---
title: Remove duplicate rows
description: Eliminate duplicate records from a dataset by comparing values in a specified column.
category: Data Transformation
tags: [deduplicate, clean, remove duplicates, filter]
---

# Remove duplicate rows

## Description

The **Remove Duplicate Rows** activity filters out duplicate entries from a dataset by evaluating values in a specified column. It preserves the **first occurrence** of each unique value and removes all subsequent duplicates, helping to clean and normalize data for further processing.

This is particularly useful in scenarios where data merging or imports may have resulted in duplicate records, and only the most relevant or earliest instance should be retained.

Use this activity to:

- Clean data before analysis or export
- Remove redundant records during ETL processing
- Prepare datasets for machine learning or reporting by ensuring uniqueness

> **Use case**:
> In a CRM export where customers may appear multiple times due to recent activity, use this activity to deduplicate by **Email** or **Customer ID**, retaining only the earliest instance.

## Input

| Type     | Status   |
| -------- | -------- |
| **Data** | Required |

## Output

| Output Type | Format | Description                                                                  |
| ----------- | ------ | ---------------------------------------------------------------------------- |
| **Data**    | Table  | The cleaned dataset with only the first instance of each duplicate retained. |

## Configuration Fields

| Field Name      | Description                                                                                                                                          |
| --------------- | ---------------------------------------------------------------------------------------------------------------------------------------------------- |
| **Column Name** | The column based on which duplicate detection is performed.
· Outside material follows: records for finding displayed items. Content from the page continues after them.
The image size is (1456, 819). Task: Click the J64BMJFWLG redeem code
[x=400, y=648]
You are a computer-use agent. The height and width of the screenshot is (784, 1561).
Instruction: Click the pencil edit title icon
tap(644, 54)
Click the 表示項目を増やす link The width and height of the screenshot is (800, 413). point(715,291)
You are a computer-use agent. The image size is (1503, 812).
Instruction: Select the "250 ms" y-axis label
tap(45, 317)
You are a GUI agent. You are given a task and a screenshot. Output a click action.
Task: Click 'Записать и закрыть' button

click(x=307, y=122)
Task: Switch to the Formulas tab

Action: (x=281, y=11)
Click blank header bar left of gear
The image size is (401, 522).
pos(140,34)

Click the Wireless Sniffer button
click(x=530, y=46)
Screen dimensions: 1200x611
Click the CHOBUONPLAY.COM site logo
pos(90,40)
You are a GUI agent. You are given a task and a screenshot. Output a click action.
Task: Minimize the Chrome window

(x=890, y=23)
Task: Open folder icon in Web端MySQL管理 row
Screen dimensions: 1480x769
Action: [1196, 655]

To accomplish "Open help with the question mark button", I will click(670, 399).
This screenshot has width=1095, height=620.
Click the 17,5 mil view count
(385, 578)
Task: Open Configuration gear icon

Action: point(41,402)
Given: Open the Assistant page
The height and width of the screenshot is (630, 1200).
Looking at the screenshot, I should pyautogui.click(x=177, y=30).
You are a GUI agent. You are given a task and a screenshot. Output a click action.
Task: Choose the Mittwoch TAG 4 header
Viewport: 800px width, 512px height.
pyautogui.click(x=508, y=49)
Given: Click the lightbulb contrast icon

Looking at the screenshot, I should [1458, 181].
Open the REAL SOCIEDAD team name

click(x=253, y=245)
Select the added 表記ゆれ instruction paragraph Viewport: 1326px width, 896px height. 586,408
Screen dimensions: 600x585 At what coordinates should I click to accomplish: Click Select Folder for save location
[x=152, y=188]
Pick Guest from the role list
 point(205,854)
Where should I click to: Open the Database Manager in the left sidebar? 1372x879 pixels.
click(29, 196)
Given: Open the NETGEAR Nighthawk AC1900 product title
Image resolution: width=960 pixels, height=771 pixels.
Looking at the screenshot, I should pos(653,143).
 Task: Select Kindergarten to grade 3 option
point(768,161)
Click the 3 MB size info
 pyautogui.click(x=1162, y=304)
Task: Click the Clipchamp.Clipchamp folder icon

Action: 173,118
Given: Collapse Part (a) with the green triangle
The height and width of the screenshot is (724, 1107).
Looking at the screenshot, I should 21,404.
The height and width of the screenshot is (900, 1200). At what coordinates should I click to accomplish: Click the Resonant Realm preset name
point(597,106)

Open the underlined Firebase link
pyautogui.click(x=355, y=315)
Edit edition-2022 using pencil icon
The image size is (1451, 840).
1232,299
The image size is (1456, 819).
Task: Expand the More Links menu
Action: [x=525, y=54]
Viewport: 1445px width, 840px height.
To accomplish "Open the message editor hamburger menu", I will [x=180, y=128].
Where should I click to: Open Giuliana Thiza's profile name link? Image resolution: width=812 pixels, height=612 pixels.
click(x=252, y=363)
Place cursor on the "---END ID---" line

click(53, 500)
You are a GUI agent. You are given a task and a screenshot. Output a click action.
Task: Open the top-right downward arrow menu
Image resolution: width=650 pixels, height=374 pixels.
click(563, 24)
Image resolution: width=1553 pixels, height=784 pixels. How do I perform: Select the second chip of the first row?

If two or more rows share the same value in this column, only the first row is retained. |

> If the column contains empty or null values, those rows are not treated as duplicates of each other unless the values are exactly identical.

## Sample Input

| ID  | Name  | Age | City     |
| --- | ----- | --- | -------- |
| 101 | John  | 25  | New York |
| 102 | Alice | 30  | Chicago  |
| 103 | John  | 25  | New York |
| 104 | Bob   | 40  | Boston   |
| 105 | Alice | 30  | Chicago  |

> In this example, rows 103 and 105 are duplicates based on the **Name** column.

## Sample Configuration

| Field       | Value |
| ----------- | ----- |
| Column Name | Name  |

## Sample Output

| ID  | Name  | Age | City     |
| --- | ----- | --- | -------- |
| 101 | John  | 25  | New York |
| 102 | Alice | 30  | Chicago  |
| 104 | Bob   | 40  | Boston   |

> The duplicate rows for **John** and **Alice** were removed, keeping only the first occurrence based on their appearance in the input data.